Transcript: 07:19. Adult male and two small children enter kitchen from upstairs. The children are talking to one another.
Dad:
Levi what you having for breakfast?
Eden:
Can I have a drink of your juice daddy?
Levi:
Porridge.
Dad:
Porridge.
Dad
looking in kitchen cupboards.
Dad:
Which is your own juice Eden?
Eden:
We haven’t got any of our own.
Dad
looking in cupboard.
Dad:
Then what you on about then.
Eden:
[Inaudible] points at Dad’s glass of juice on table
Dad:
Do you want some of that?
Eden:
Yeah, but in our own glasses.
Dad:
What you having for breakfast?
Eden:
I don’t know.
Dad
looking in cupboard.
Dad:
Bite-size shredded wheat, or porridge?
Levi:
[inaudible].
Dad:
Bite-size shredded wheat or porridge.
Levi:
[Inaudible].
Levi
climbs onto kitchen chair and peers into
cupboard.
Levi:
Er, wheatabix.
Dad:
[Is] that branflakes?
Levi:
Yep.
Eden:
That’s what I want as well.
Dad gets bowls from another cupboard and prepares kids breakfast.
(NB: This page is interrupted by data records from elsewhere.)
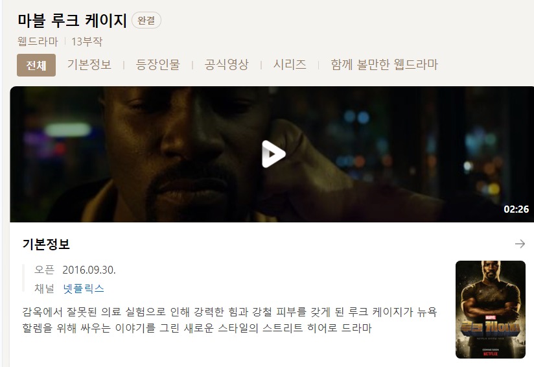Open 기본정보 details via arrow icon
534x367 pixels.
(520, 244)
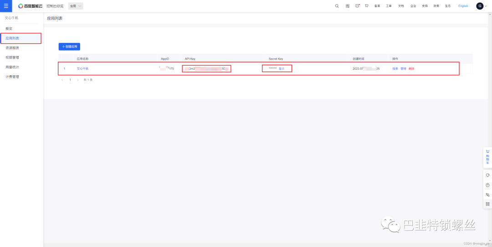Click the help question mark icon
492x247 pixels.
click(487, 185)
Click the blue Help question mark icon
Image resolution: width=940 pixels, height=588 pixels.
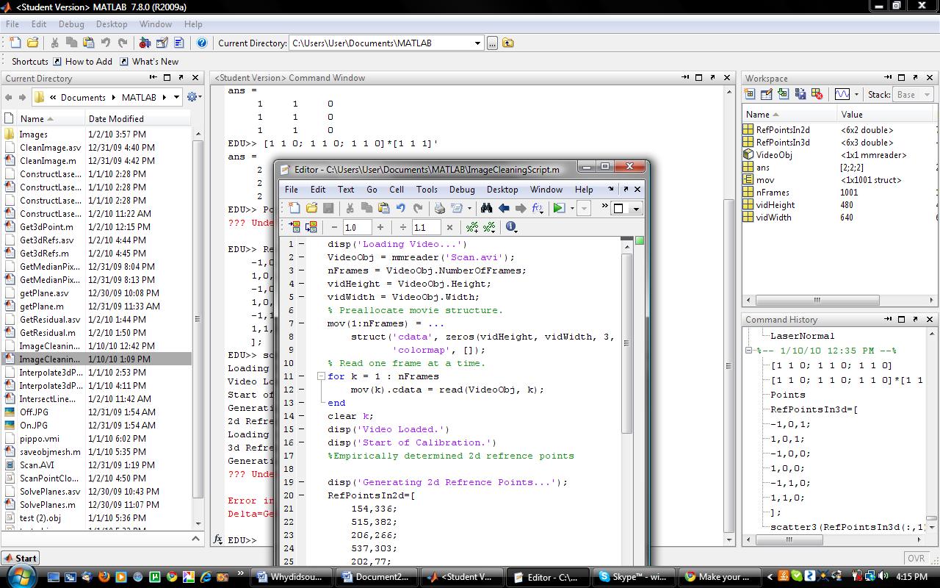click(202, 43)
He then puts the bowls of cereal on the table.
Eden: Can I have milk on?
Dad: Yeah.
Levi: I don't want milk on.
Dad: Yes you do.
Dad pours milk on cereals.
Dad: Can you get some spoons Eden?
Eden: What?
Dad: Can you get some spoons?
Eden: Oh - all right.
Eden gets spoons while dad pours the juice.
Levi: No, I don't want some of that (the juice).
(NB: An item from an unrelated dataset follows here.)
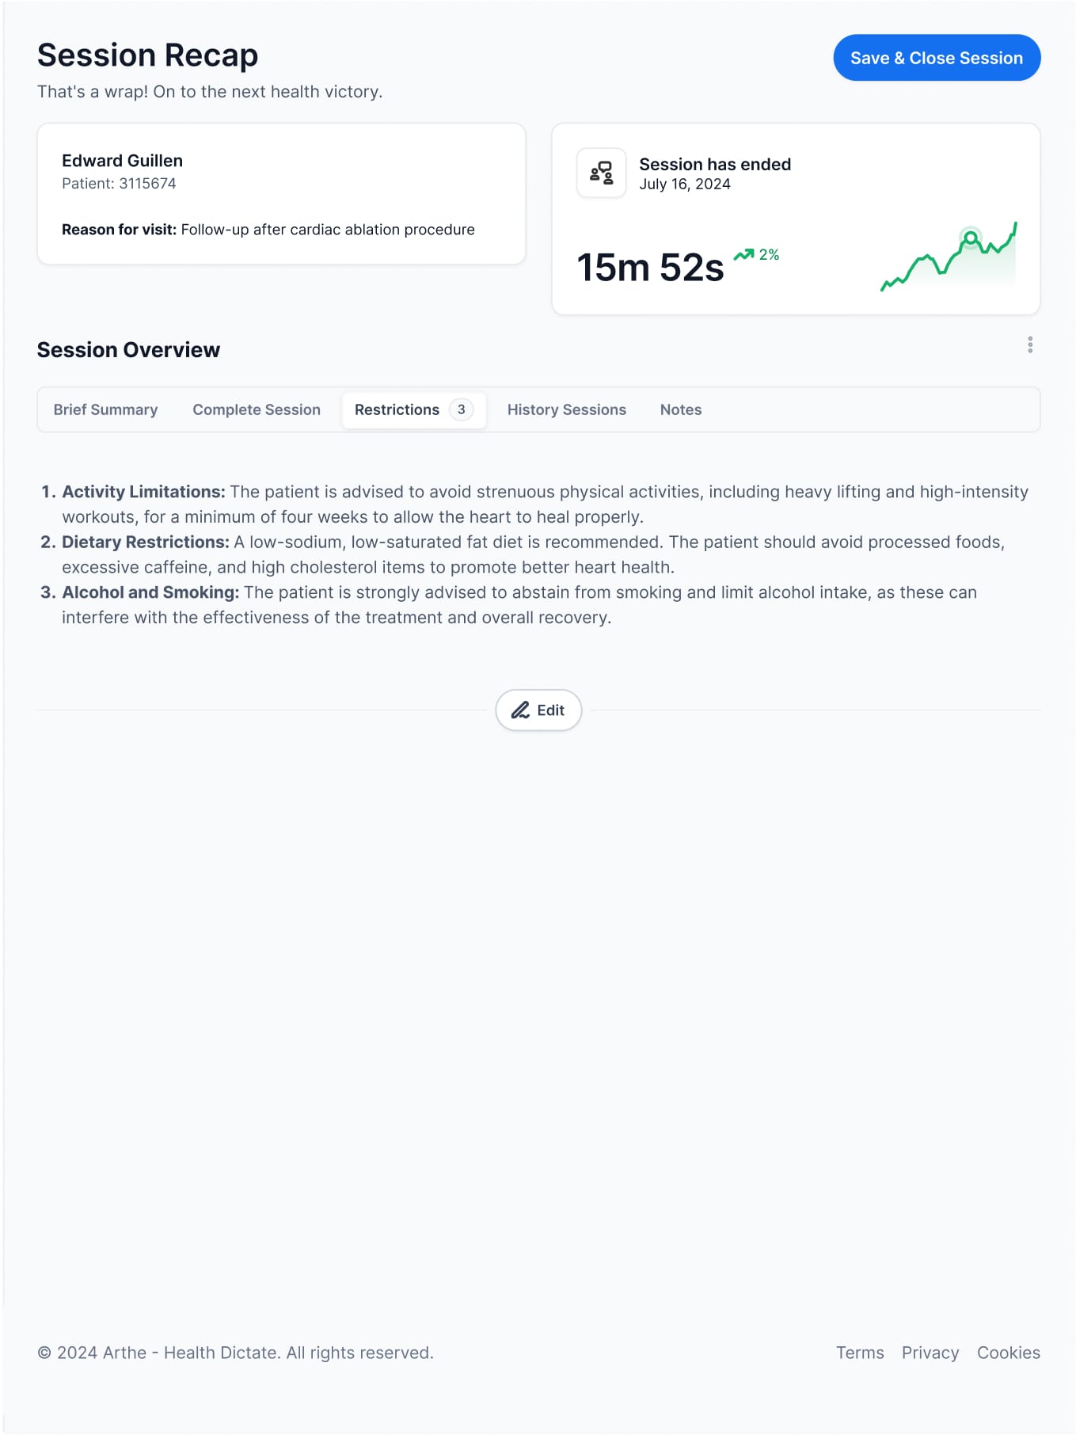Open the Privacy footer link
Dad: Don't you, do you want milk?
Dad: Do you want milk Levi?
Eden: Look at the drawer Levi, it's full up.
Dad: Do you want milk?
Levi: Can I have one of the them (spoons)?
Eden
gives Levi the spoon she wants and dad puts the juice and milk on the table. The
kids sit down and talk to one another as they eat their breakfast . Dad takes
his breakfast over to a the kitchen work surface. The kids carry on with their
conversation and dad joins them at the table. Sequence ends:
07:24.
The Practices Ordering the Work of the
Pattern
This
simple pattern is organized 1) through the asking of questions; 2) through the
placing of objects at a resident site (breakfast cereals in the kitchen
cupboard); 3) through the joint inspection of the objects placed at the resident
site; and 4) through the joint formulation of possible options given those
contents.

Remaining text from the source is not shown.